En cualquier caso, ella le juró que no volvería a engañarlo con algún hombre y en especial con aquel tipo que pasó a la historia por ser recordado como su amante, que vaya, ni tan bueno que era en la cama y que era un papanatas, le debió de haber dicho, no como tú que tienes el poder de dar órdenes a tus ejércitos sin sacar la mano de tu chaleco. Se dice que Josefina mantuvo su palabra al pie de la letra, que no le volvió a engañar con hombres.
Con mujeres ya es otra cosa.
Y así, Napoleón Bonaparte fue ascendiendo en la pirámide del poder, conquistó Europa, se hizo del poder absoluto de Francia hasta que se auto coronó emperador de Francia y coronó a Josefina emperatriz, y vivieron felices por siempre.
Mentira, no vivieron felices por siempre, el imperio apenas le duró un poco más de una década y cuando a Napoleón le entró la idea de tener un hijo, despachó a Josefina, se divorció de ella y se buscó una nueva esposa, mucho más joven, con capacidad para embarazarse y que todavía mantenía una dentadura en perfectas condiciones.
Su nombre era María Luisa, Duquesa de Parma, de la familia real de Austria y que fue casi obligada por su padre a casarse con Bonaparte a pesar que ella también, como Josefina, inició su relación repugnándolo. Pero bueno, también como ella, terminó por quererlo y le dio un hijo.
Josefina casi se volvió loca, no tuvo otra que firmar los papeles del divorcio e irse a su residencia y vivir con una pensión que le pasó Bonaparte. Él siempre dijo que ella había sido la estrella de su suerte y que todo lo que había logrado era por su amor. El punto es que desde ese momento a Napoleón le comenzó a hacer agua el Imperio, y en poco tiempo Inglaterra, Rusia y Austria se le fueron encima, derrotándolo, y cayendo prisionero. De ahí fue llevado a la isla de Elba, donde le dieron cierto poder para mejorar la vida de los pobladores insulares, y aunque cualquiera se hubiera sentido cómodo con un retiro relativamente digno de un lugar bastante agradable, no todo el mundo es Bonaparte y a los pocos meses regresó a Francia, organizó un ejército casi de la nada y fue inmediatamente derrotado en Waterloo.

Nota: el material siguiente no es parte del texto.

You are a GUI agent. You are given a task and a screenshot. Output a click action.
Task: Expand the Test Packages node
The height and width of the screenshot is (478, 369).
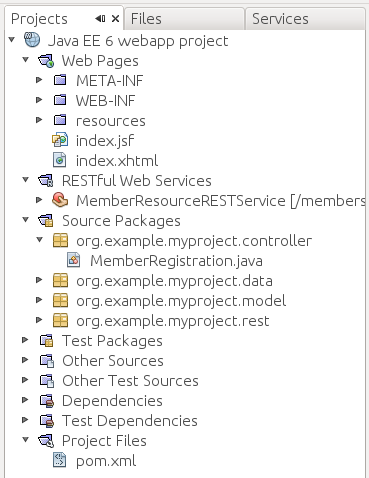click(x=25, y=340)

Entonces los ingleses lo arrestaron, lo metieron a un barco junto con sus súbditos, incluyendo a François, y lo mandaron a Santa Elena.
En ese momento le cayó el veinte a Napoleón que no volvería a ver a Josefina nunca más, que lo había perdido todo y que no había vuelta atrás. Se quedó parado frente a la ventana de su camarote mientras la silueta de Francia desaparecía en el horizonte, ahí suspiraba tal como yo lo hacía cuando también desde mi ventana veía el tierno follaje en los árboles de enfrente, mientras cientos de personas morían en mi ciudad atacados por el coronavirus.